第36話 旧渋谷特区戦


「 敵 現在新宿方面より明治通りを南下中です 」

 渋谷特区前に設営されたテントで軍服姿の男性が上官で指揮官らしき男に報告する。と、スーツの上におろしたての新品の作業服を着た50代くらいの男性が横から口を挟んできた。

「 壁には一歩も近づかせるな 神宮前に各隊を進軍させろ 馬鹿め のこのこと新宿の巣から出てきおって まさに飛んで火に入る冬の蜂だ 一気に叩き潰してしまえ って どうした 暗くなったぞ 」

「 電力を落とされました 」

「 なっ 何をやっておるのだ 」

「 長官 あまり興奮なさらずに車両の方にお戻り下さい 送電がストップするのは想定内です 後は我々にお任せ下さい 」

 指揮官の男が長官と呼んだ作業服姿の男を諌めようとする。

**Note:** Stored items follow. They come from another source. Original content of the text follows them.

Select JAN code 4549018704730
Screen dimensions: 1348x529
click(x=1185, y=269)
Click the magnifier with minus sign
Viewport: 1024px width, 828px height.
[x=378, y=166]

都市迷彩の戦闘服の兵士達が( 電力を確保しろ )( 非常灯を点灯しろ )などと声を上げながら慌ただしく走り回っている。

「 任せてられんからわざわざ霞ヶ関から出て来たのだろう たかが新宿に巣を張ったスズメバチ駆除に何か月掛かっておるのだ 貴様らもあの国神とかいう奴に踊らされていることぐらいわかっているのだぞ 」

「 とにかく危険ですので車両の方に おい 長官を早くお連れしろ 」

 なんとか息巻く長官なる人物を周りの軍人ではないスーツ組の男達がなだめながら特殊装甲車両に案内して押し入れた。

「 敵 前線とまもなく接触します 」

 通信モニターの前に座った男が報告する。

「 これまで散々狙い撃たれた借りを返すぞ 射程に入り次第狙い撃て 」

「 旧山手線より急速に接近する敵部隊を確認 改造ディーゼル車両と思われます 車両上に岬七星の姿を確認しました このままでは前線部隊の裏に回り込まれます 」

 もう1人の通信モニターの前の男が大声で口早に指揮官に告げる。

「 はぁ 山手線だと 岬七星だと 止めろ 止めろ 車両を いや線路を撃てば止まるはずだろ 」

「 無理ですよ 射手らの精神はすでに乗っ取らせてもらいました 戸惑いのある人間の精神は容易い 」

「 きっ 貴様 なっ 何を言っているのだ水原補佐官 いや お前は誰なんだ 」

 指揮官の隣りに立っていた軍服姿の水原補佐官なる男が落ち着いた声を発した、その声は指揮官の知る彼の声とは明らかに別人のモノであった。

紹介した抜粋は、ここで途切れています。